Relativement aux costumes de la deuxième partie du spectacle - alors que la première comprend des cagoules -, une référence au peintre américain Jean-Michel Basquiat, avec son côté « dessins d’enfants » et ses « couronnes », Botis Seva convient qu’un lien peut être établi. « Son langage est très imagé et on intègre en effet ces éléments, à savoir le sentiment d’être roi, ou reine, qui se trouve intégré dans la pièce en général et en même temps dans les costumes. »
Le chorégraphe souligne que le thème de l’enfance s’est précisé pendant que son propre fils grandissait, parallèlement auprès de lui. Le garçon avait un an quand Botis Seva a commencé la création de la pièce et il est aujourd’hui âgé de sept ans. Sa présence lui a rappelé l’enfant qu’il n’était plus. Il a donc voulu se réapproprier cet élément de candeur, en quelque sorte, dans « BLKDOG ».

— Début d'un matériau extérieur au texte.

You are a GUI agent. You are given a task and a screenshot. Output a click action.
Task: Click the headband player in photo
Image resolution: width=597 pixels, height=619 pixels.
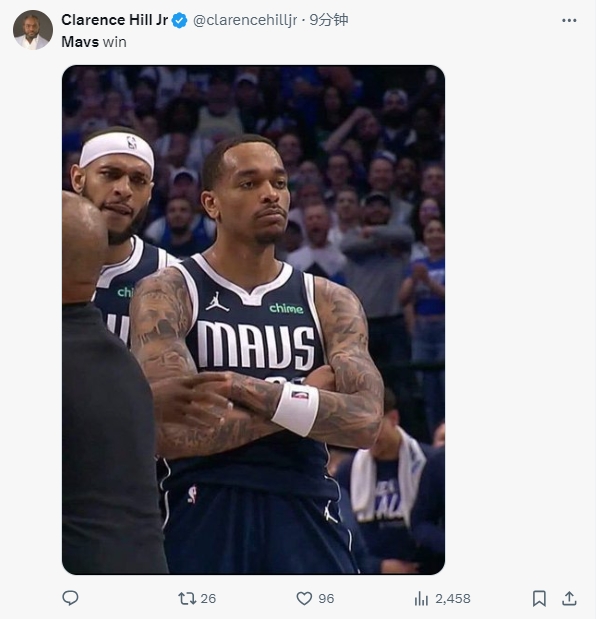(116, 186)
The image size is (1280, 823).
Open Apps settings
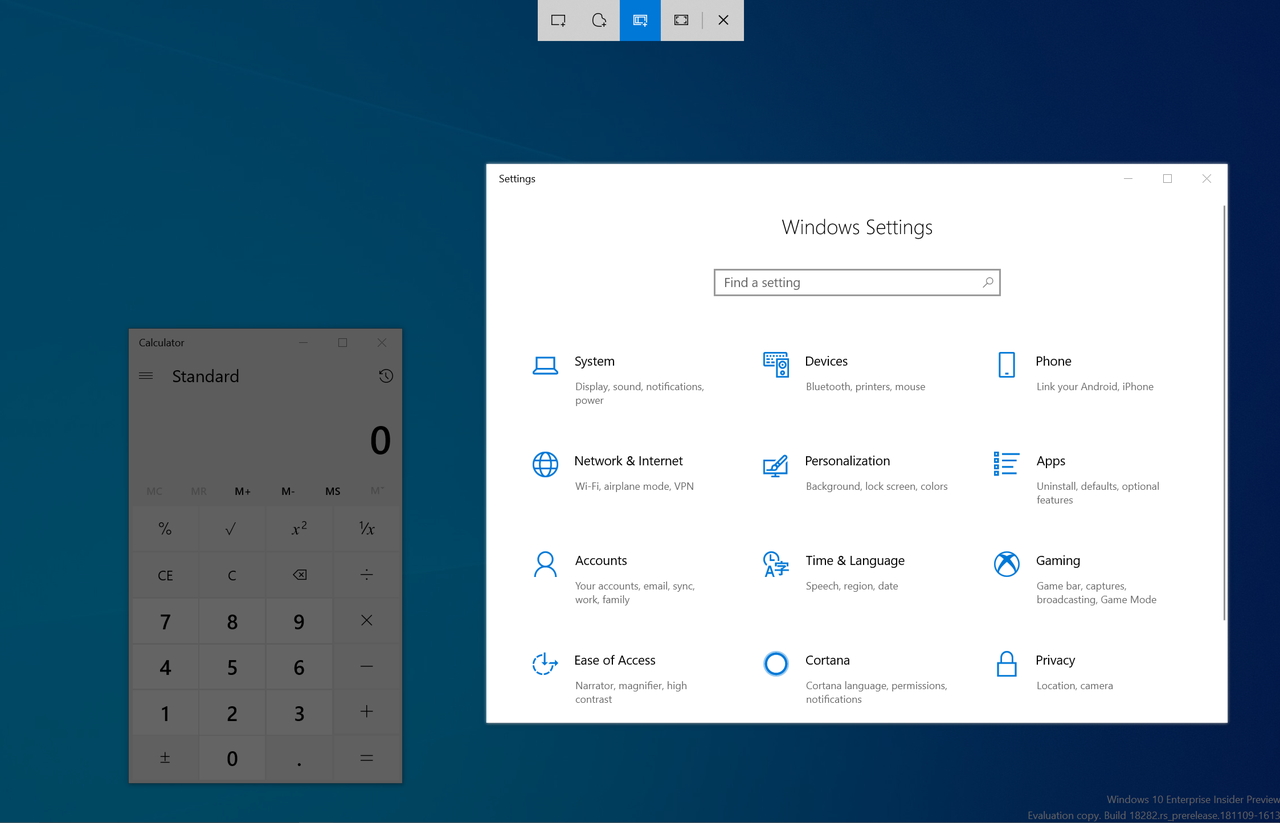point(1050,461)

« J’ai longtemps pensé que je pouvais retransmettre cet enfant intérieur à l’adulte (brisé) que j’étais devenu. C’est pourquoi il y a une espèce d’aller-retour, qui transpose cet aspect à l’adulte. Il y a tellement de choses qui arrivent, qui sont perdues en vieillissant, que j’ai voulu retrouver cela. La façon dont les enfants jouent, dansent, dont ils ressentent les choses, c’est de manière si libre et réelle, non prescrite. Plusieurs éléments de « BLKDOG » représentent les choses qu’on vit en grandissant, en vivant dans un certain milieu, dans un pays donné. »
Au début, l’artiste avoue avoir détesté son propre spectacle, une première version de 25 minutes, parce qu’il ne traduisait pas exactement ce qu’il voulait exprimer. Néanmoins, on lui demandait d’allonger cette première itération. « Après avoir laissé la pièce de côté un certain temps, la COVID aidant, j’ai pris un certain recul, je me suis mis à prier davantage, à connecter avec ma foi, et ça m’a beaucoup éclairé sur les choix subséquents que j’ai apportés à la pièce, raconte-t-il. Après avoir regardé trop d’enregistrements vidéo, avoir voulu dire tant de choses, dans un trop long processus de création, j’en suis venu à la déconstruire, puis à la reconstruire, à la simplifier, et à ne garder que les choses les plus importantes, nécessaires, même s’il en reste beaucoup, même si c’est encore très chargé. »
Les danseurs Joshua Shanny Wynter et Joshua Nash, ainsi que la danseuse et répétitrice Victoria Shulungu témoignent enfin de leur viscéral dévouement pour la compagnie Far From the Norm depuis plusieurs années, heureux d’intégrer des propos pertinents, actuels et puissants à la danse hip-hop et contemporaine théâtrales.